Y'a t-il une solution pour installer ce type de fichier sur Gentoo ?

Merci !

----------

## El_Goretto

Bonjour tux9000,

A ma connaissance, non.

Supposons que ce soit possible, installer tel quel un paquet prévu pour une autre distribution a toutes les chances de provoquer un drame  :Smile: 

Par contre, ce que tu peux faire c'est extraire le contenu du paquet avec l'outil qui va bien (rpm ou apt, disponibles dans portage il me semble): tu y trouveras les données d'un côté et surtout les scripts d'installation/désinstallation (entre autre) de l'autre (cf les manpages rpm & apt pour les options d'extraction).
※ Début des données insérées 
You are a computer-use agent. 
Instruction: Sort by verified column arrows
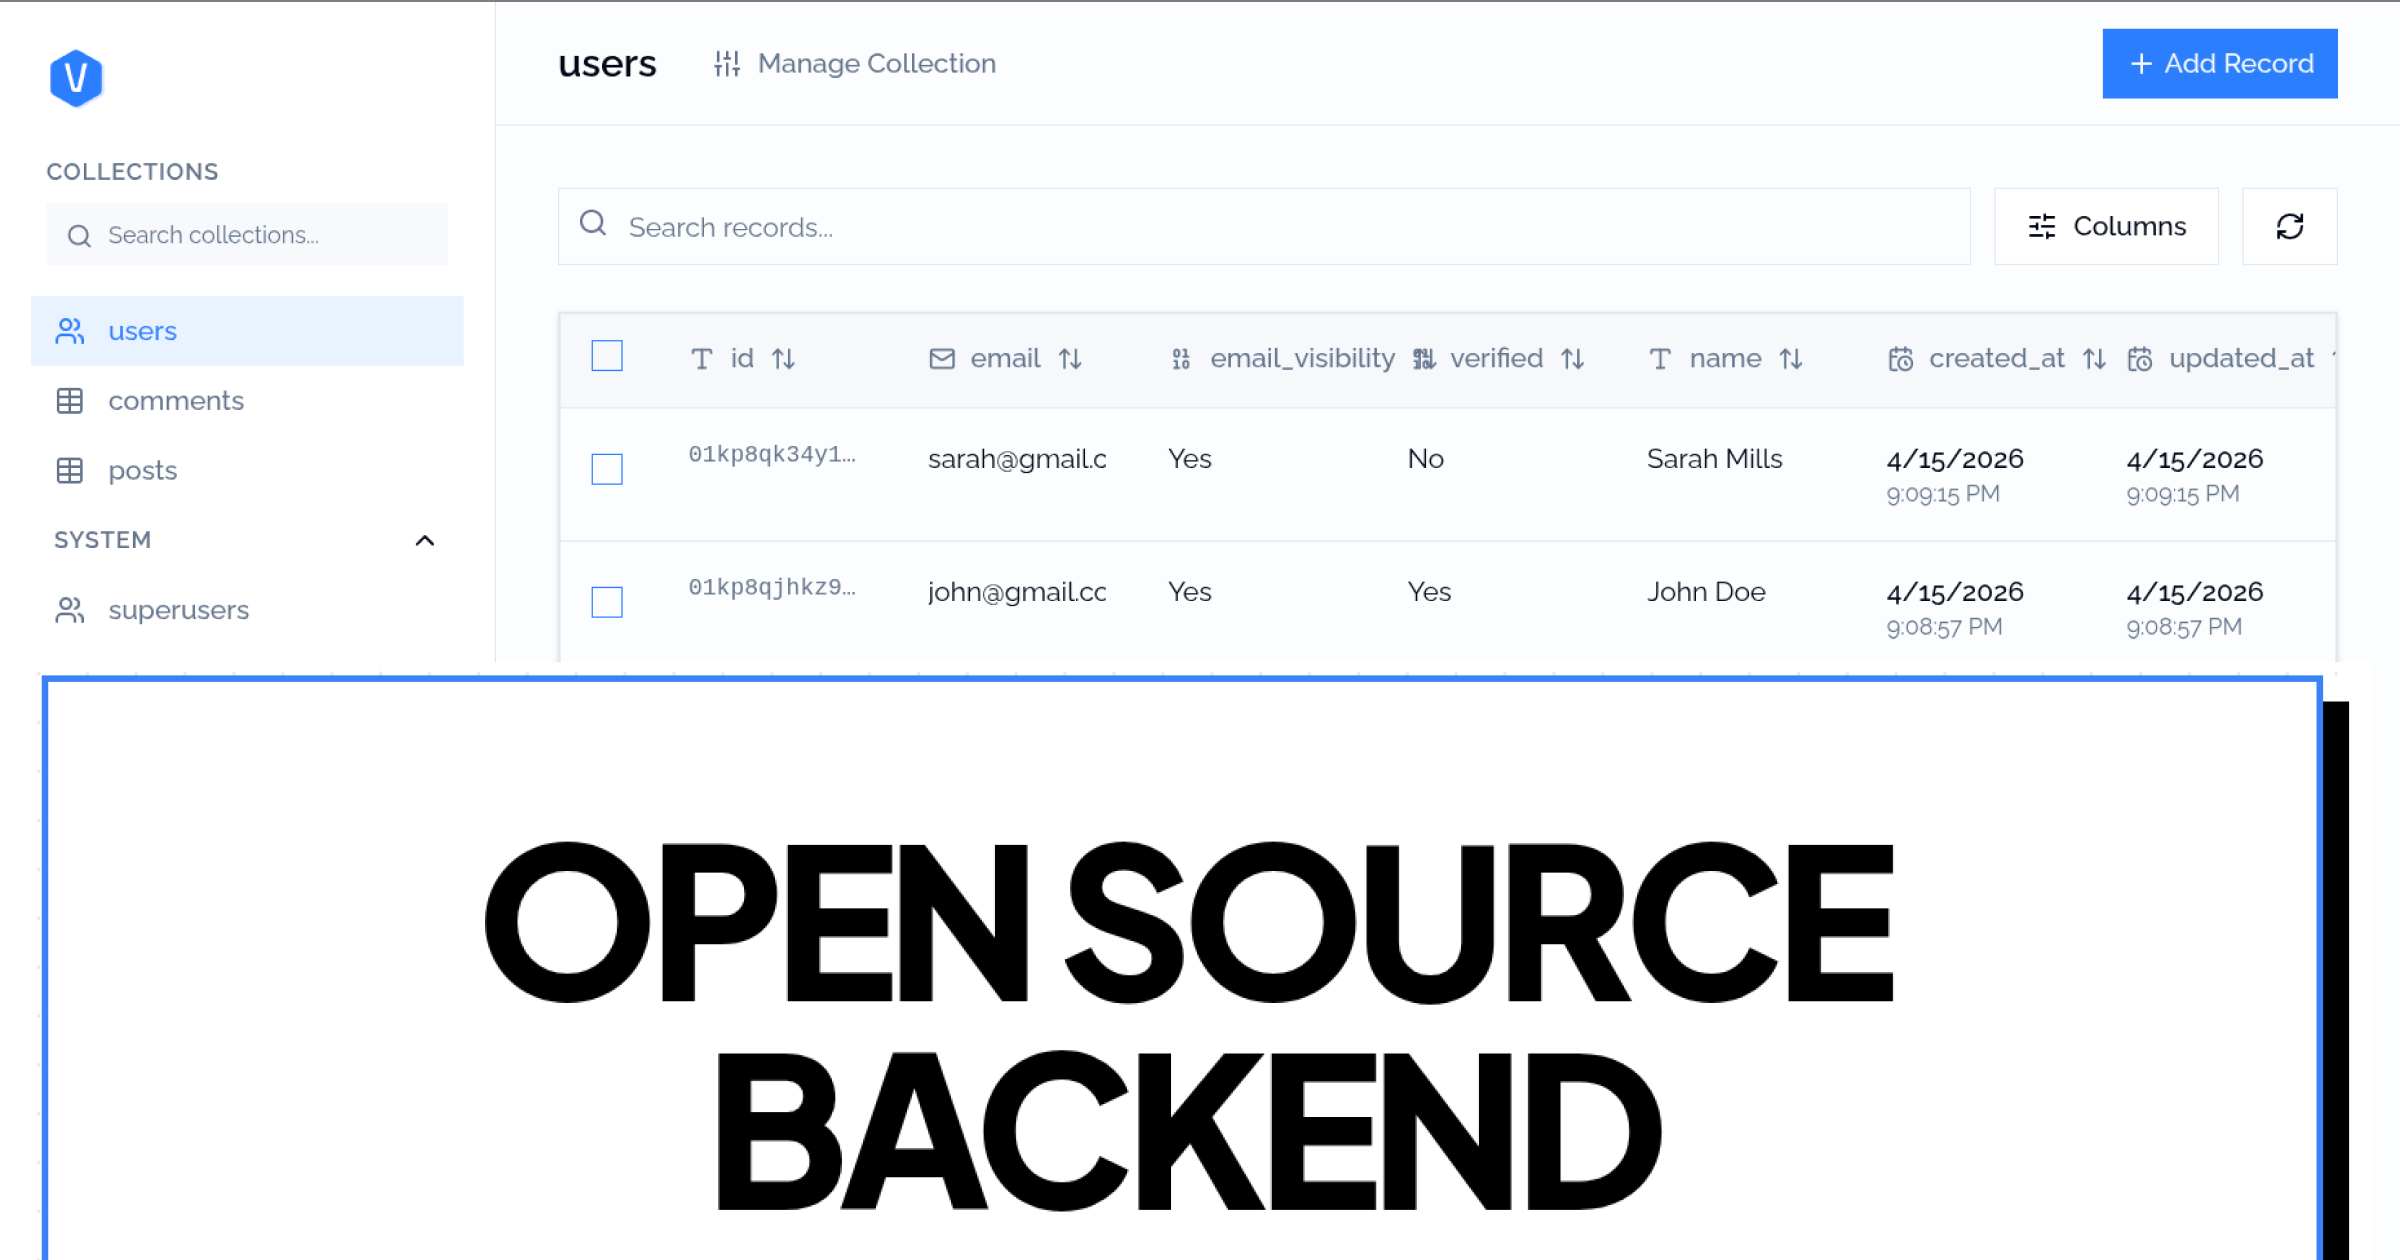tap(1572, 359)
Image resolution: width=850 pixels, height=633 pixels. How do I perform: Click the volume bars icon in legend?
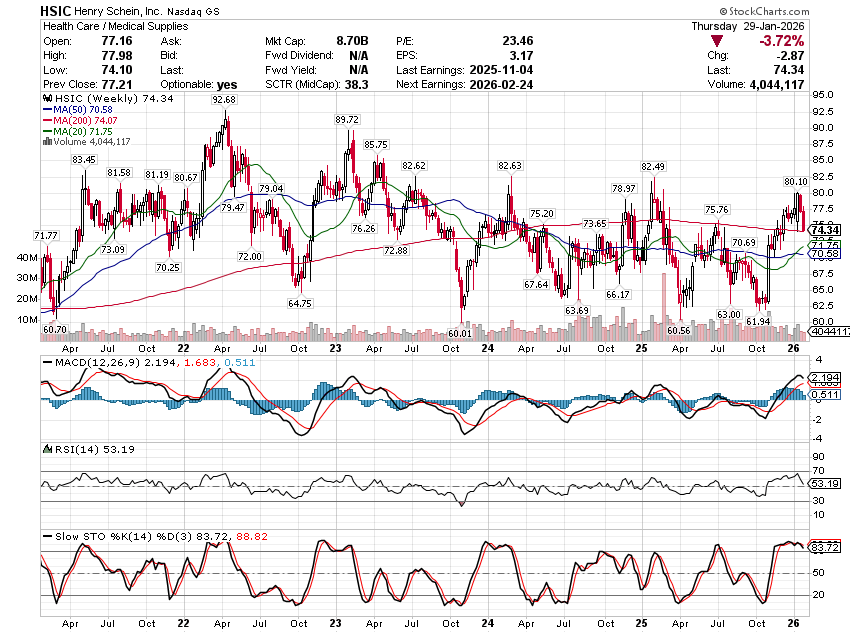pos(45,141)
Donc tu auras toutes les infos nécessaires pour installer ou sinon faire tourner ton programme proprement sous gentoo, avec un peu d'huile de coude (en particuliers les dépendances à installer normalement, via portage, évidemment).

Bon courage  :Wink: 

----------

## tux9000

 *El_Goretto wrote:*   

> Bonjour tux9000,
> 
> A ma connaissance, non.
> 
> Supposons que ce soit possible, installer tel quel un paquet prévu pour une autre distribution a toutes les chances de provoquer un drame  
> ...

 

Merci pour la réponse, je vais tester ça !   :Smile: 

----------

## Pyro MX

rpm et dpkg sont en effet dans Portage, mais comme l'indique sagement El_Goretto, les installer sans en vérifier le contenu pourrait causer des problèmes, en particulier si ces paquets touchent à des fichiers gérés par des paquets dans Portage. À moins d'être certain que le paquet puisse être installé sans causer de conflits dans les fichiers du système, +1 pour le truc d'inspecter le contenu et d'en extraire le contenu pertinent.

----------

## tux9000

 *Pyro MX wrote:*   

> rpm et dpkg sont en effet dans Portage, mais comme l'indique sagement El_Goretto, les installer sans en vérifier le contenu pourrait causer des problèmes, en particulier si ces paquets touchent à des fichiers gérés par des paquets dans Portage. À moins d'être certain que le paquet puisse être installé sans causer de conflits dans les fichiers du système, +1 pour le truc d'inspecter le contenu et d'en extraire le contenu pertinent.

 

Très bien, je vais suivre vos conseils avisés.

merci !   :Very Happy: 

----------

## sdauth

 *tux9000 wrote:*   

> Salut !
> 
> Tout d'abord je débute avec Gentoo, alors ne soyez pas trop méchant  
> 
> Je souhaite installer un client VPN sur ma distrib.
> ...

 

Curieux, tu n'as pas de tarball des sources disponible ? Cela serait plus propre. Ensuite, tu construis ton ebuild avec un repo perso.

----------